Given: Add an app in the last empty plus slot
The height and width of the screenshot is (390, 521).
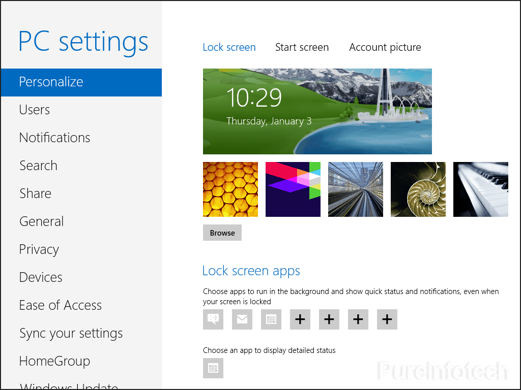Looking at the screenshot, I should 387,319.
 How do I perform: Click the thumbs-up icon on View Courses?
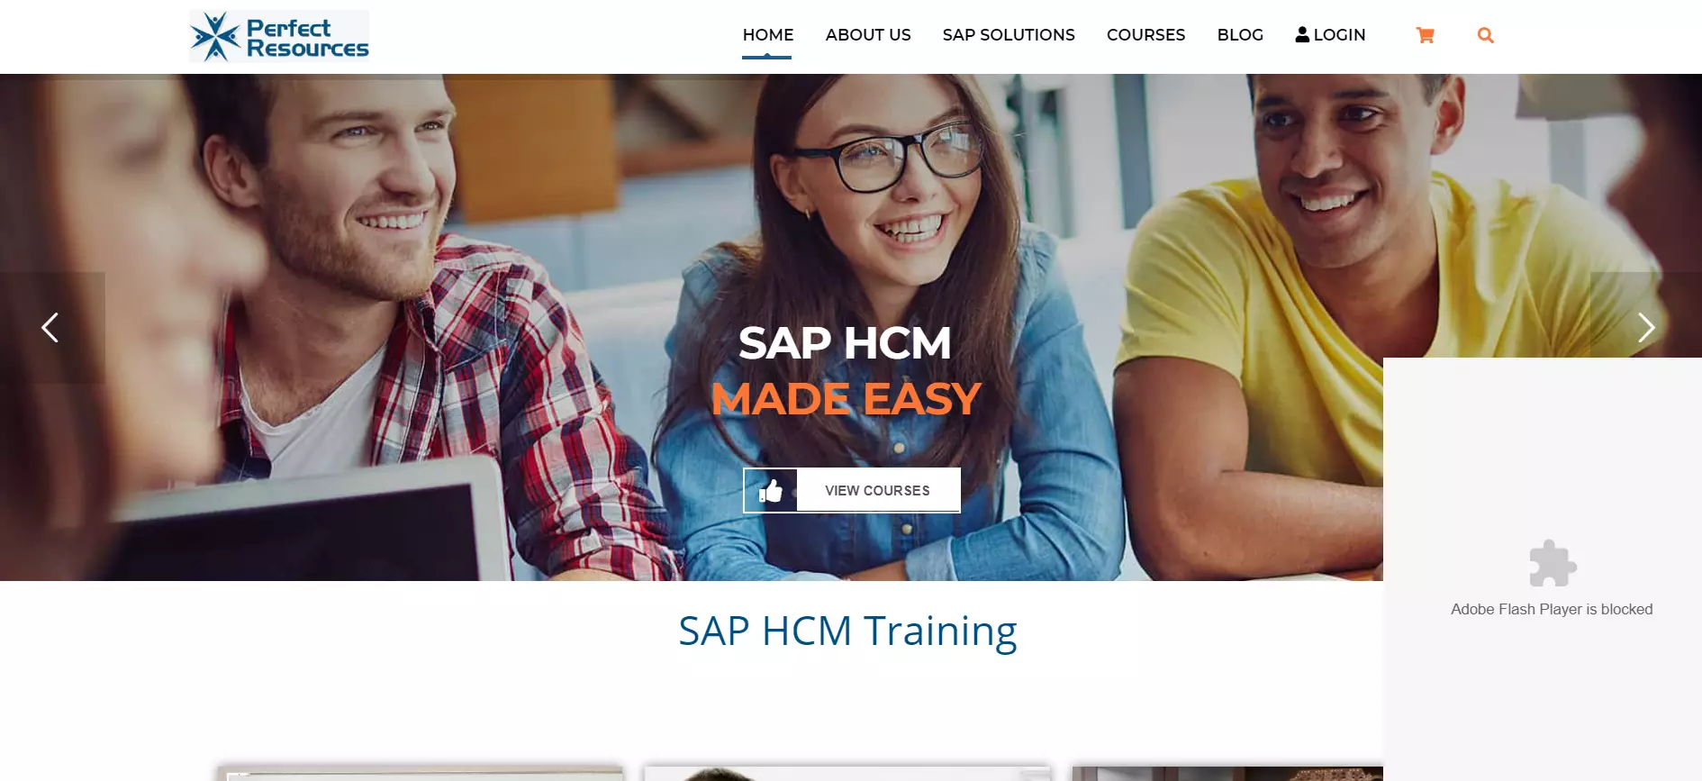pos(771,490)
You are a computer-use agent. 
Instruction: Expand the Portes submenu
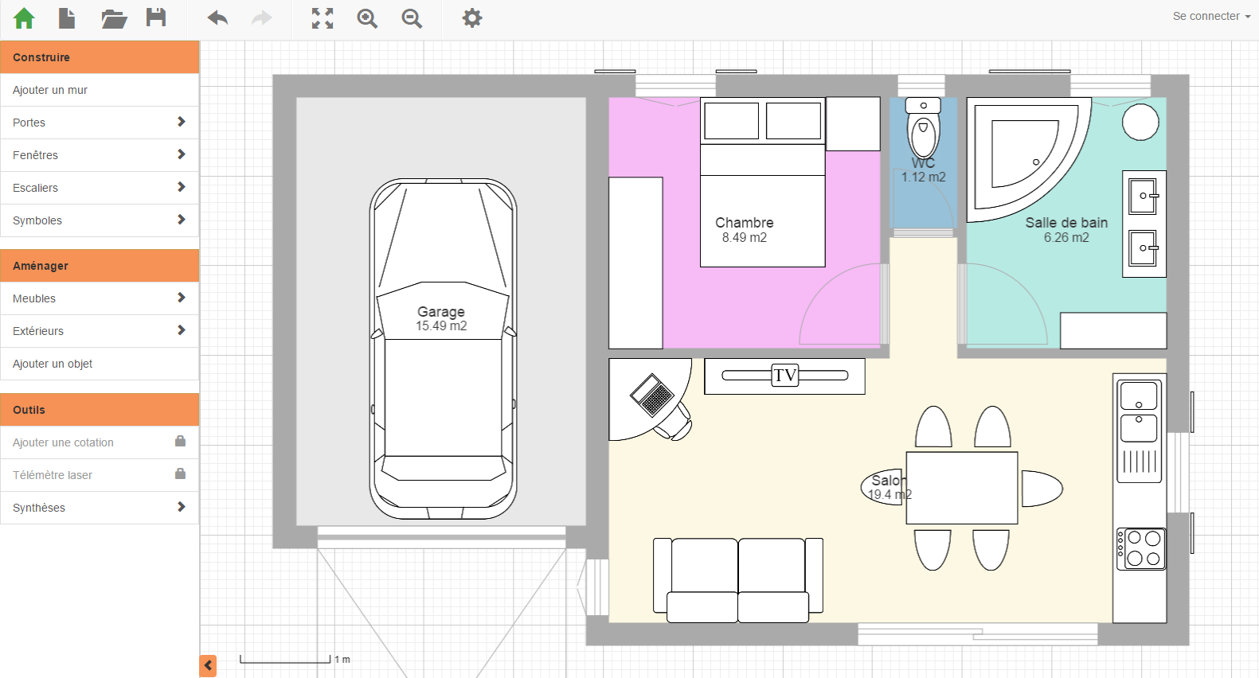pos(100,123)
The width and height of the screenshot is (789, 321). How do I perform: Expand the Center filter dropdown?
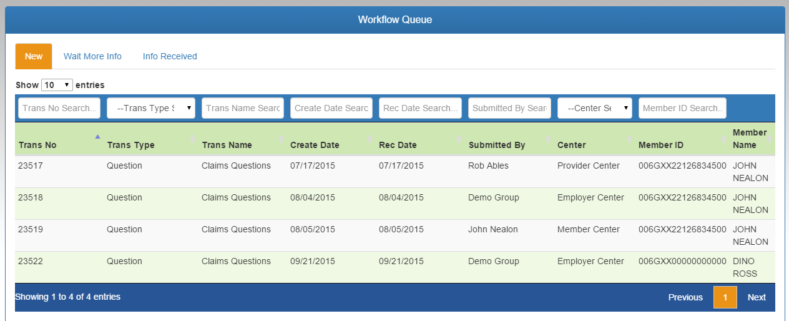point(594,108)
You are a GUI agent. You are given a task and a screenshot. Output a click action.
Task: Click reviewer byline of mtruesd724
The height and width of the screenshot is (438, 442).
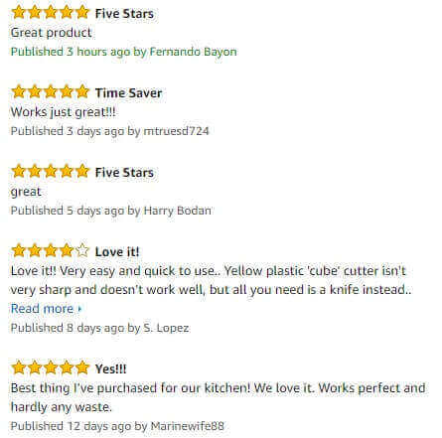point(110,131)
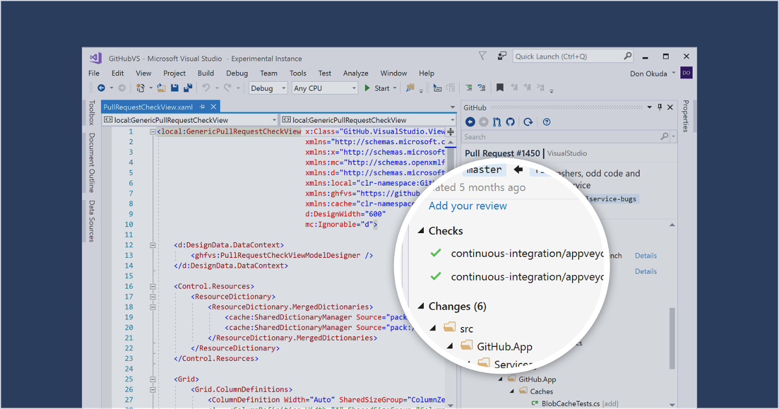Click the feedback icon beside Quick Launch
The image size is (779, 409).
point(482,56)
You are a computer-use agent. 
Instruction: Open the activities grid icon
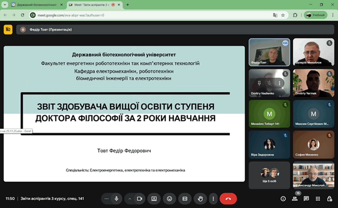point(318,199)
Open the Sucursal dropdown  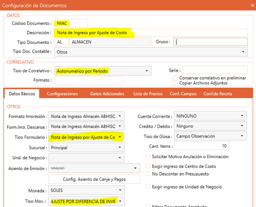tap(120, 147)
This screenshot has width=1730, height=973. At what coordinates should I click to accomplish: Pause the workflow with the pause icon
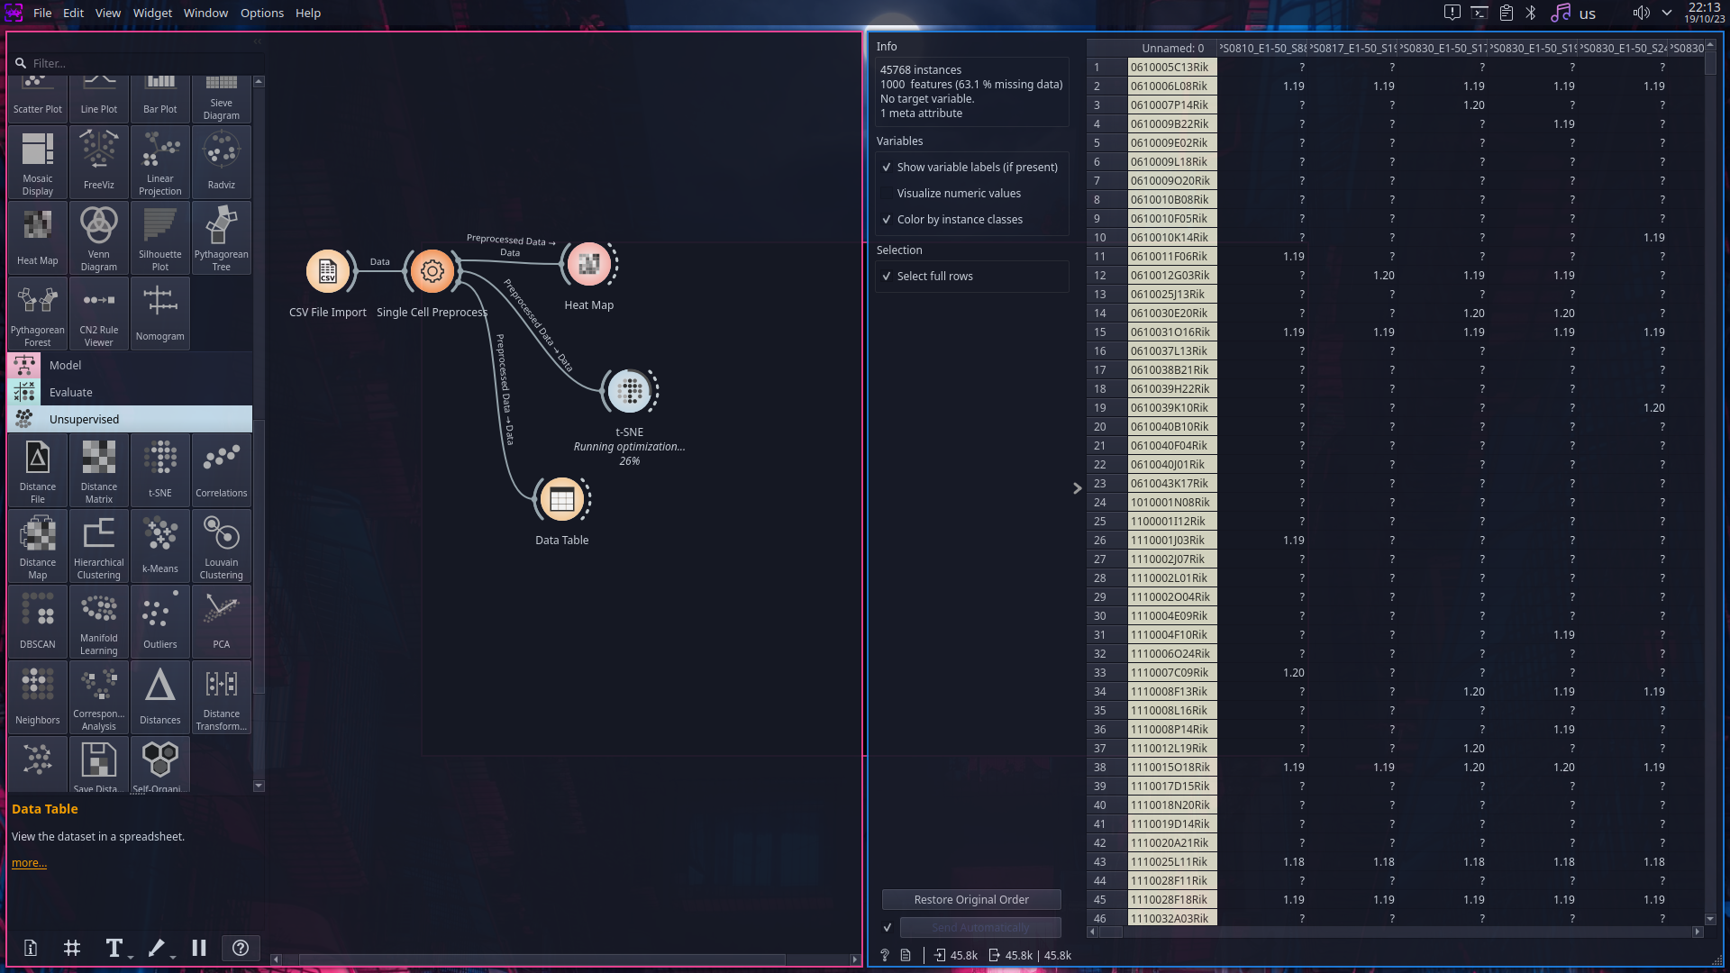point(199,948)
^^^^
▶ EXERCISE INSTRUCTIONS
Please copy the data from the line with "How do I perform: Click" up to and including the line with "point(482,56)", leaving out the pictures.

▶ EXERCISE OUTPUT
 How do I perform: Click the thumbs-up icon on View Courses?
pos(771,490)
You are a computer-use agent. 
Instruction: Expand the Portes submenu
pos(100,123)
The width and height of the screenshot is (789, 321). How do I perform: Expand the Center filter dropdown?
point(594,108)
You are a GUI agent. You are given a task and a screenshot. Output a click action.
Task: Click reviewer byline of mtruesd724
The height and width of the screenshot is (438, 442).
point(110,131)
Click the feedback icon beside Quick Launch
The image size is (779, 409).
point(482,56)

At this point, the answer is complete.